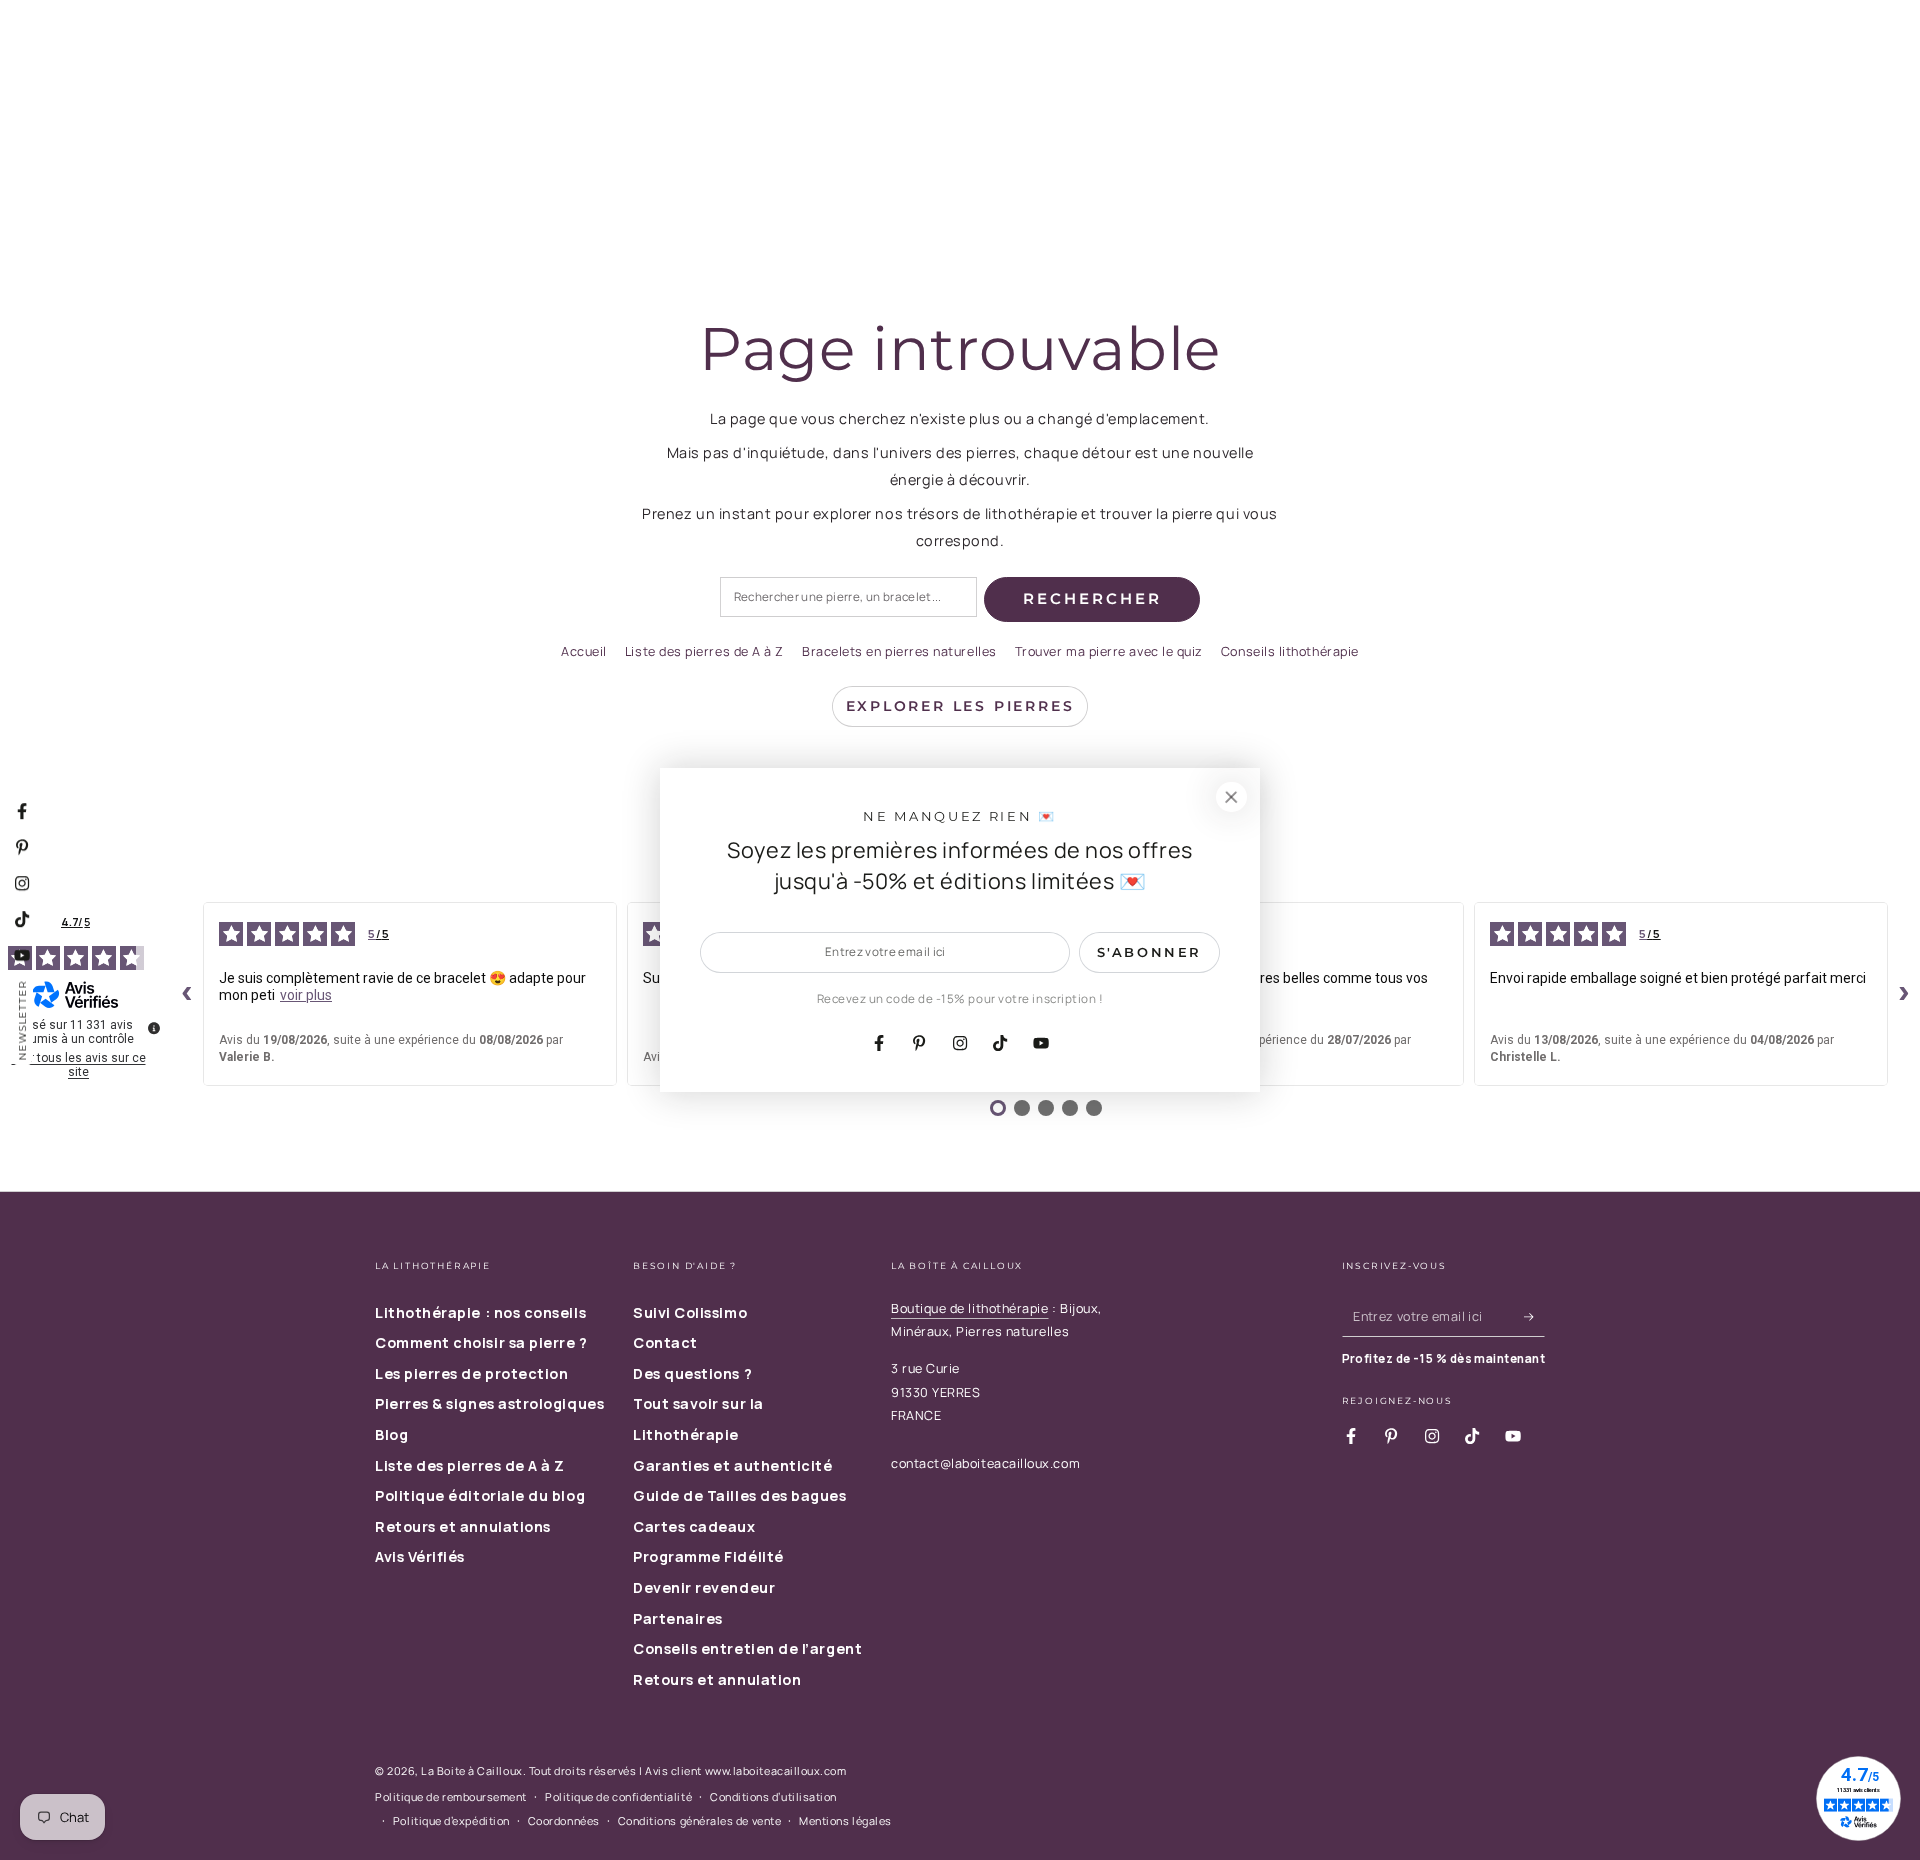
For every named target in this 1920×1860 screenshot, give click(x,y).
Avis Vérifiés (420, 1556)
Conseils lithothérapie (1290, 651)
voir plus (306, 995)
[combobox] (848, 597)
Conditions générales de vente (700, 1820)
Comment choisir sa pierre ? (481, 1342)
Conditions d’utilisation (773, 1796)
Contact (665, 1342)
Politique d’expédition (451, 1820)
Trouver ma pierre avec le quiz (1109, 651)
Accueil (584, 651)
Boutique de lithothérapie (970, 1308)
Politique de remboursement (451, 1796)
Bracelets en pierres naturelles (899, 651)
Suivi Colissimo (690, 1312)
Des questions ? (692, 1373)
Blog (391, 1434)
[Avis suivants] (1904, 994)
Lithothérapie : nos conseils (480, 1312)
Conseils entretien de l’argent (747, 1648)
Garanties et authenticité (733, 1465)
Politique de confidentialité (618, 1796)
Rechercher (1092, 598)
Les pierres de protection (472, 1373)
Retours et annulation (717, 1679)
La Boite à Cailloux (471, 1770)
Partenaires (678, 1618)
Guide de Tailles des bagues (740, 1495)
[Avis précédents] (187, 994)
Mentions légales (845, 1820)
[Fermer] (1231, 797)
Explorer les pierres (960, 706)
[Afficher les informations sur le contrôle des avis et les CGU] (154, 1028)
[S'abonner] (1534, 1317)
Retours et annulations (463, 1526)
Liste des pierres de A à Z (704, 651)
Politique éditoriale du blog (480, 1495)
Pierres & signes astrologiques (489, 1403)
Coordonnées (564, 1820)
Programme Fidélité (708, 1556)
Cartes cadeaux (694, 1526)
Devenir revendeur (704, 1587)
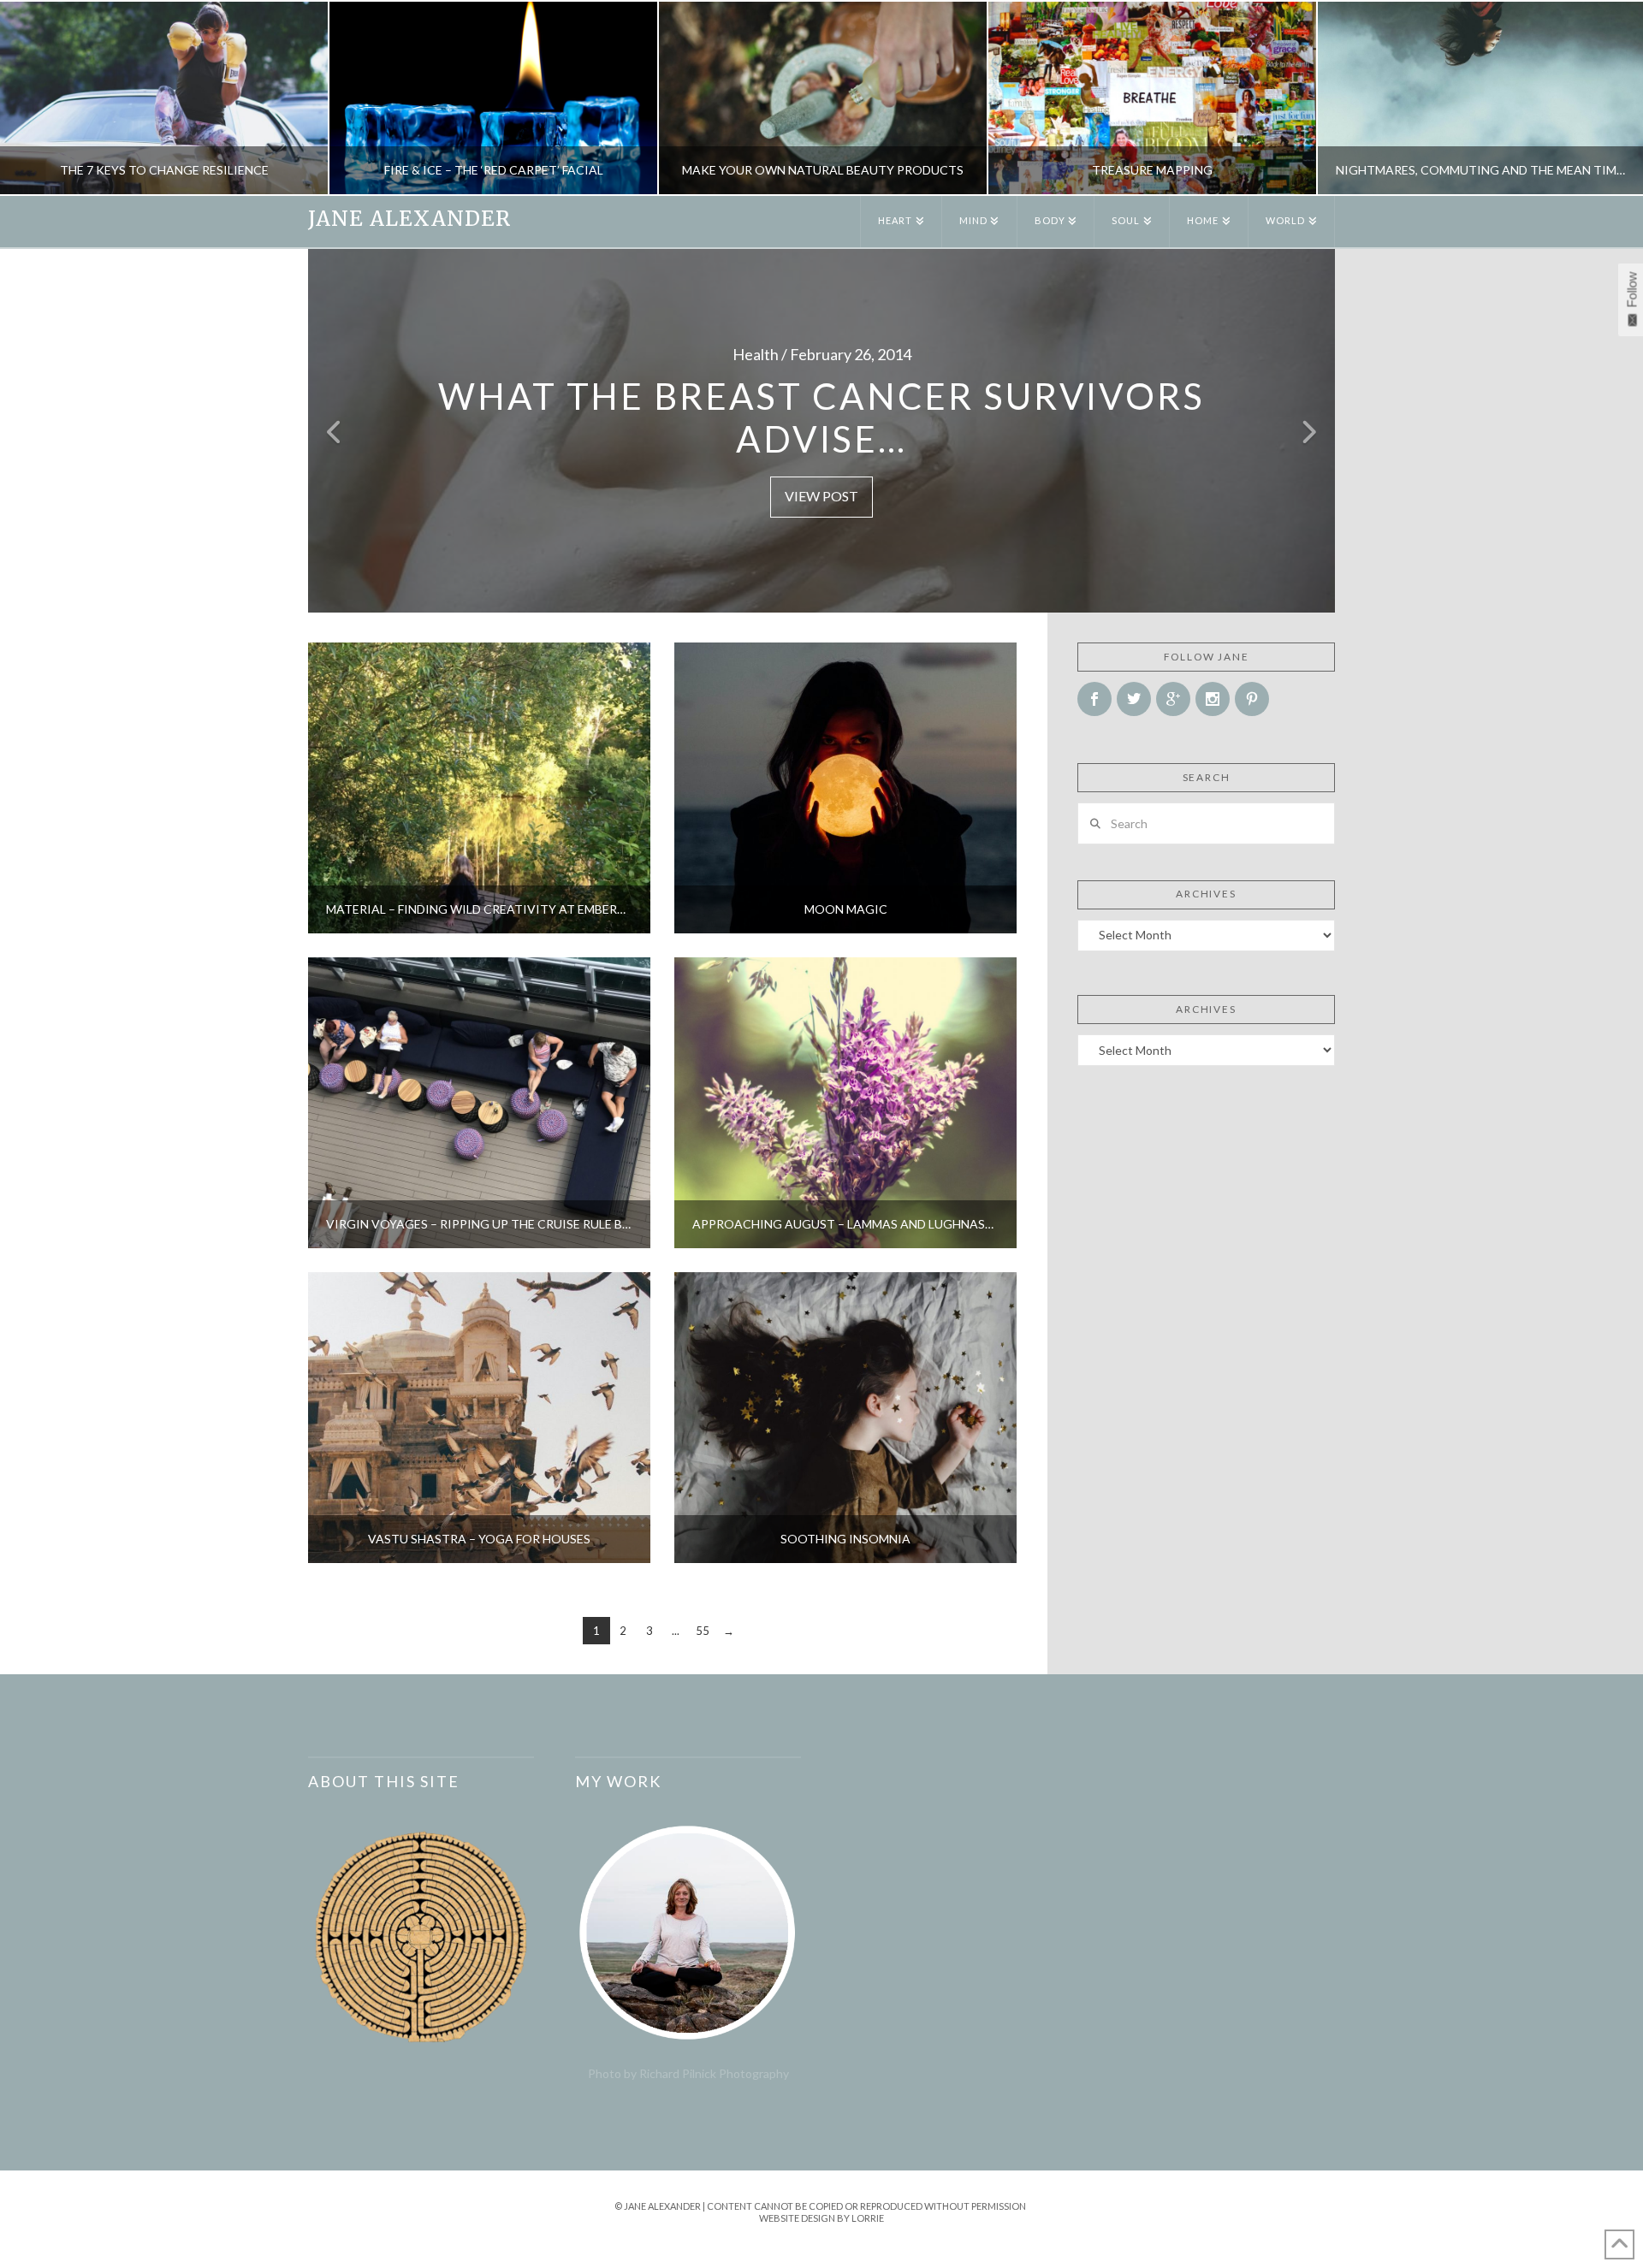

------------------------------

> [What is needed] Give the listing above again exactly, minus any images.

> [Written solution]
For every named target in this 1920×1860 screenshot, give click(x,y).
Avis Vérifiés (420, 1556)
Conseils lithothérapie (1290, 651)
voir plus (306, 995)
[combobox] (848, 597)
Conditions générales de vente (700, 1820)
Comment choisir sa pierre ? (481, 1342)
Conditions d’utilisation (773, 1796)
Contact (665, 1342)
Politique d’expédition (451, 1820)
Trouver ma pierre avec le quiz (1109, 651)
Accueil (584, 651)
Boutique de lithothérapie (970, 1308)
Politique de remboursement (451, 1796)
Bracelets en pierres naturelles (899, 651)
Suivi Colissimo (690, 1312)
Des questions ? (692, 1373)
Blog (391, 1434)
[Avis suivants] (1904, 994)
Lithothérapie : nos conseils (480, 1312)
Conseils entretien de l’argent (747, 1648)
Garanties et authenticité (733, 1465)
Politique de confidentialité (618, 1796)
Rechercher (1092, 598)
Les pierres de protection (472, 1373)
Retours et annulation (717, 1679)
La Boite à Cailloux (471, 1770)
Partenaires (678, 1618)
Guide de Tailles des bagues (740, 1495)
[Avis précédents] (187, 994)
Mentions légales (845, 1820)
[Fermer] (1231, 797)
Explorer les pierres (960, 706)
[Afficher les informations sur le contrôle des avis et les CGU] (154, 1028)
[S'abonner] (1534, 1317)
Retours et annulations (463, 1526)
Liste des pierres de A à Z (704, 651)
Politique éditoriale du blog (480, 1495)
Pierres & signes astrologiques (489, 1403)
Coordonnées (564, 1820)
Programme Fidélité (708, 1556)
Cartes cadeaux (694, 1526)
Devenir revendeur (704, 1587)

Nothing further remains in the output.